You cater to his limited preferences at the expense of your children's nutrition and learning to like lots of different foods. Plus, he needs to get off his ass and help with household work. You're not his maid.

EuclidianGeometryFan · 27/02/2025 11:43

OP, I think you need to tread a little carefully here.

He has only been putting in 50% of the bills into the joint account, despite earning a lot more than you.
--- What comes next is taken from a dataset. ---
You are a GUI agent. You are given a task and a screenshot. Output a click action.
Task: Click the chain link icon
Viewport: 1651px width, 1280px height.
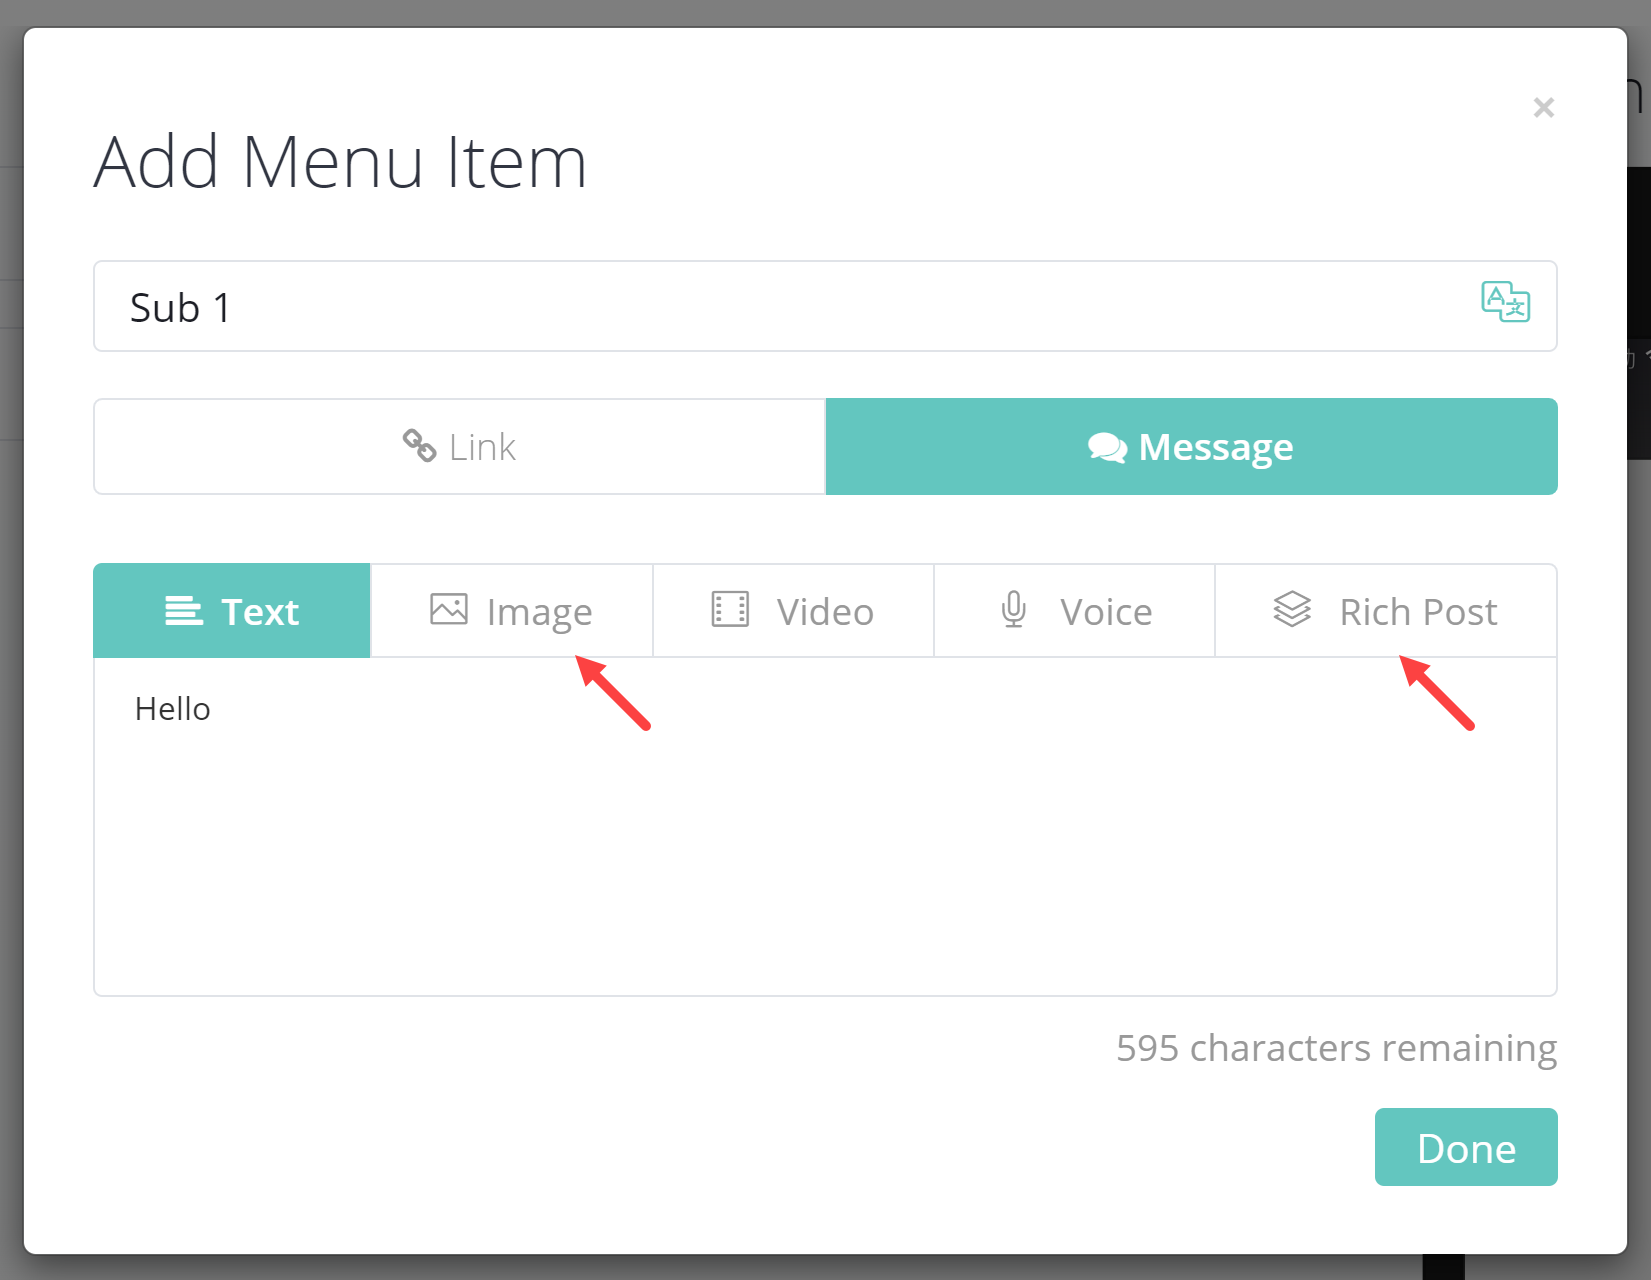click(x=419, y=446)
I know you said he pays for holidays and presumably other 'big' stuff, but I bet he has loads of savings and investments stashed away.

His contempt for you and misogyny is evident; he does not see you in any way as 'equal' to him, so I would guess he is not going to react well to the possibility of divorce.

I conclude he is highly likely to try and hide money and assets from you during the divorce process, and to make everything as difficult and legally expensive as possible.

To use the MN cliches, keep your powder dry, get your ducks in a row, and play your cards close to your chest.
In other words, don't mention the 'D' word, or let on just how unhappy you are, until after you have done your investigations into his finances and taken copies of all important documents.
Do you know about ALL his savings, investments, bank accounts, pensions, crypto, etc.? Take evidence of account numbers, balances, etc. ready to give to your lawyer.

You say he is a good person with a heart of gold, but divorce has a way of bringing out the worst of even the very best human beings.

Howmanycatsistoomany · 27/02/2025 11:44

As others have said, you need to drop the rope. No need to cook two separate meals or batch cook for him or for you and your kids to eat according to his preferences. If he doesn't want to eat whatever you cook, then he sorts his own meal. Simples.